• [DATA TO PROCESS]
--------------------------------------------------
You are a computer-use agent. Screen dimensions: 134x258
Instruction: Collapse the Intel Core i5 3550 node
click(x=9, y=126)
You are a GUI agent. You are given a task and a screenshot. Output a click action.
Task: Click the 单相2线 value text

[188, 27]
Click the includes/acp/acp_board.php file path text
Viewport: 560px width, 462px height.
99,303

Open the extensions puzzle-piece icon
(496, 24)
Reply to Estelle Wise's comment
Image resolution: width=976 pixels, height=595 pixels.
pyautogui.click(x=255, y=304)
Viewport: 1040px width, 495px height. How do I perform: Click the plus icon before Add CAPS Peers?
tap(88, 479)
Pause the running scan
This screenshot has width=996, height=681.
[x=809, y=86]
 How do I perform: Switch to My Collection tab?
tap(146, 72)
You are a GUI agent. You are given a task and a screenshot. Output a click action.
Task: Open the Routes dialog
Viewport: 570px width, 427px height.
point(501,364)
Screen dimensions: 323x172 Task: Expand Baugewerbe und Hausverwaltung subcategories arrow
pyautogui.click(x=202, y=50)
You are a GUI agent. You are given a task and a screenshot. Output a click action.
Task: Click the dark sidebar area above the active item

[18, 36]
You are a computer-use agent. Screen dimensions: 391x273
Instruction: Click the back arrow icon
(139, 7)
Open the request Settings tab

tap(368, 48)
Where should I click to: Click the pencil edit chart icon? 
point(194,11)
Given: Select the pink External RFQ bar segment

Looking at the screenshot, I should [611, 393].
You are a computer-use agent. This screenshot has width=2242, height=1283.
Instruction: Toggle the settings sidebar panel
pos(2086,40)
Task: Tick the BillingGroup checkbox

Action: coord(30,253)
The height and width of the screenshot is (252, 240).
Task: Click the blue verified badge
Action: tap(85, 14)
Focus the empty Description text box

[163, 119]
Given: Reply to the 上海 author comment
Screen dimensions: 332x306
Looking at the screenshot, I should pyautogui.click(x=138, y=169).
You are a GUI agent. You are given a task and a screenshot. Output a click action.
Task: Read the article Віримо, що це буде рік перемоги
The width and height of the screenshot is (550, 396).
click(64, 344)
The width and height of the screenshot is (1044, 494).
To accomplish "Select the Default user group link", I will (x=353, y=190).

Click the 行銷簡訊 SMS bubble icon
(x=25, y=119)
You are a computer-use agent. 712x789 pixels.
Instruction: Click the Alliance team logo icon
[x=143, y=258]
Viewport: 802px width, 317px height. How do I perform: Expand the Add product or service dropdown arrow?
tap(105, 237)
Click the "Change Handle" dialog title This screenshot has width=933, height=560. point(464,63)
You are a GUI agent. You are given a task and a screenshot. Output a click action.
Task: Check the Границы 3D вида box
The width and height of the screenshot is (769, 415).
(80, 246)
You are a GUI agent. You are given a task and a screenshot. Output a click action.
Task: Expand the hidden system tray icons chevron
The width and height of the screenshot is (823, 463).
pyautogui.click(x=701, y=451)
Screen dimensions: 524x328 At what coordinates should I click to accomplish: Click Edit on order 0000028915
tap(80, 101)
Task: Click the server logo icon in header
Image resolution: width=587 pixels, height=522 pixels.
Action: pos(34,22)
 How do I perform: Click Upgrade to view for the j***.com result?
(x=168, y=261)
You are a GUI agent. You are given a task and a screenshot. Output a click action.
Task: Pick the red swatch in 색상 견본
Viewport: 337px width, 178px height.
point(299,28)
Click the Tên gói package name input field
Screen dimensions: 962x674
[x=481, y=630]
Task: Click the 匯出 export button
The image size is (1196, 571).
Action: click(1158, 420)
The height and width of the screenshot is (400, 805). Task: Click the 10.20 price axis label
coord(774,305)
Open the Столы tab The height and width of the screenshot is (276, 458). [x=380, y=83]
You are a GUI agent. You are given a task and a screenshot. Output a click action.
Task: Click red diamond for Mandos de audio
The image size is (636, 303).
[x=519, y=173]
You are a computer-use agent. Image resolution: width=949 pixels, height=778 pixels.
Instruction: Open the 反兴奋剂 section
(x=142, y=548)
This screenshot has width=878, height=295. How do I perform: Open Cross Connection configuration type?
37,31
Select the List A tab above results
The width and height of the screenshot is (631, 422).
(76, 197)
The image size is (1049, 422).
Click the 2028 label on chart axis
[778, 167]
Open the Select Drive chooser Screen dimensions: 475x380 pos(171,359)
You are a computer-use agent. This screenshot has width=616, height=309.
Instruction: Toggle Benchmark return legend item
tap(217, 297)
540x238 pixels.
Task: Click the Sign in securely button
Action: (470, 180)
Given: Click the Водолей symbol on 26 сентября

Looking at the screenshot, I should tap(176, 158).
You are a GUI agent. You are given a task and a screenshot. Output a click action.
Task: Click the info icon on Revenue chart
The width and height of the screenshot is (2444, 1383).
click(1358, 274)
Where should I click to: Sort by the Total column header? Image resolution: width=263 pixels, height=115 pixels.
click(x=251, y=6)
--------------------------------------------------
• [INSTRUCTIONS FOR THE TASK] Each record above should be retyped in full, exactly as shown.

• [YOUR SOLUTION]
You are a computer-use agent. Screen dimensions: 134x258
Instruction: Collapse the Intel Core i5 3550 node
click(x=9, y=126)
You are a GUI agent. You are given a task and a screenshot. Output a click action.
Task: Click the 单相2线 value text

[188, 27]
Click the includes/acp/acp_board.php file path text
Viewport: 560px width, 462px height.
99,303

Open the extensions puzzle-piece icon
(496, 24)
Reply to Estelle Wise's comment
Image resolution: width=976 pixels, height=595 pixels.
pyautogui.click(x=255, y=304)
Viewport: 1040px width, 495px height. How do I perform: Click the plus icon before Add CAPS Peers?
tap(88, 479)
Pause the running scan
This screenshot has width=996, height=681.
[x=809, y=86]
 How do I perform: Switch to My Collection tab?
tap(146, 72)
You are a GUI agent. You are given a task and a screenshot. Output a click action.
Task: Open the Routes dialog
Viewport: 570px width, 427px height.
point(501,364)
Screen dimensions: 323x172 Task: Expand Baugewerbe und Hausverwaltung subcategories arrow
pyautogui.click(x=202, y=50)
You are a GUI agent. You are given a task and a screenshot. Output a click action.
Task: Click the dark sidebar area above the active item

[18, 36]
You are a computer-use agent. Screen dimensions: 391x273
Instruction: Click the back arrow icon
(139, 7)
Open the request Settings tab

tap(368, 48)
Where should I click to: Click the pencil edit chart icon? 
point(194,11)
Given: Select the pink External RFQ bar segment

Looking at the screenshot, I should [611, 393].
You are a computer-use agent. This screenshot has width=2242, height=1283.
Instruction: Toggle the settings sidebar panel
pos(2086,40)
Task: Tick the BillingGroup checkbox

Action: coord(30,253)
The height and width of the screenshot is (252, 240).
Task: Click the blue verified badge
Action: tap(85, 14)
Focus the empty Description text box

[163, 119]
Given: Reply to the 上海 author comment
Screen dimensions: 332x306
Looking at the screenshot, I should pyautogui.click(x=138, y=169).
You are a GUI agent. You are given a task and a screenshot. Output a click action.
Task: Read the article Віримо, що це буде рік перемоги
The width and height of the screenshot is (550, 396).
click(64, 344)
The width and height of the screenshot is (1044, 494).
To accomplish "Select the Default user group link", I will (x=353, y=190).

Click the 行銷簡訊 SMS bubble icon
(x=25, y=119)
You are a computer-use agent. 712x789 pixels.
Instruction: Click the Alliance team logo icon
[x=143, y=258]
Viewport: 802px width, 317px height. How do I perform: Expand the Add product or service dropdown arrow?
tap(105, 237)
Click the "Change Handle" dialog title This screenshot has width=933, height=560. point(464,63)
You are a GUI agent. You are given a task and a screenshot. Output a click action.
Task: Check the Границы 3D вида box
The width and height of the screenshot is (769, 415).
(80, 246)
You are a GUI agent. You are given a task and a screenshot. Output a click action.
Task: Expand the hidden system tray icons chevron
The width and height of the screenshot is (823, 463).
pyautogui.click(x=701, y=451)
Screen dimensions: 524x328 At what coordinates should I click to accomplish: Click Edit on order 0000028915
tap(80, 101)
Task: Click the server logo icon in header
Image resolution: width=587 pixels, height=522 pixels.
Action: pos(34,22)
 How do I perform: Click Upgrade to view for the j***.com result?
(x=168, y=261)
You are a GUI agent. You are given a task and a screenshot. Output a click action.
Task: Pick the red swatch in 색상 견본
Viewport: 337px width, 178px height.
point(299,28)
Click the Tên gói package name input field
Screen dimensions: 962x674
[x=481, y=630]
Task: Click the 匯出 export button
The image size is (1196, 571).
Action: click(1158, 420)
The height and width of the screenshot is (400, 805). Task: Click the 10.20 price axis label
coord(774,305)
Open the Столы tab The height and width of the screenshot is (276, 458). [x=380, y=83]
You are a GUI agent. You are given a task and a screenshot. Output a click action.
Task: Click red diamond for Mandos de audio
The image size is (636, 303).
[x=519, y=173]
You are a computer-use agent. Image resolution: width=949 pixels, height=778 pixels.
Instruction: Open the 反兴奋剂 section
(x=142, y=548)
This screenshot has width=878, height=295. How do I perform: Open Cross Connection configuration type?
37,31
Select the List A tab above results
The width and height of the screenshot is (631, 422).
(76, 197)
The image size is (1049, 422).
Click the 2028 label on chart axis
[778, 167]
Open the Select Drive chooser Screen dimensions: 475x380 pos(171,359)
You are a computer-use agent. This screenshot has width=616, height=309.
Instruction: Toggle Benchmark return legend item
tap(217, 297)
540x238 pixels.
Task: Click the Sign in securely button
Action: (470, 180)
Given: Click the Водолей symbol on 26 сентября

Looking at the screenshot, I should tap(176, 158).
You are a GUI agent. You are given a task and a screenshot. Output a click action.
Task: Click the info icon on Revenue chart
The width and height of the screenshot is (2444, 1383).
click(1358, 274)
Where should I click to: Sort by the Total column header? Image resolution: width=263 pixels, height=115 pixels.
click(x=251, y=6)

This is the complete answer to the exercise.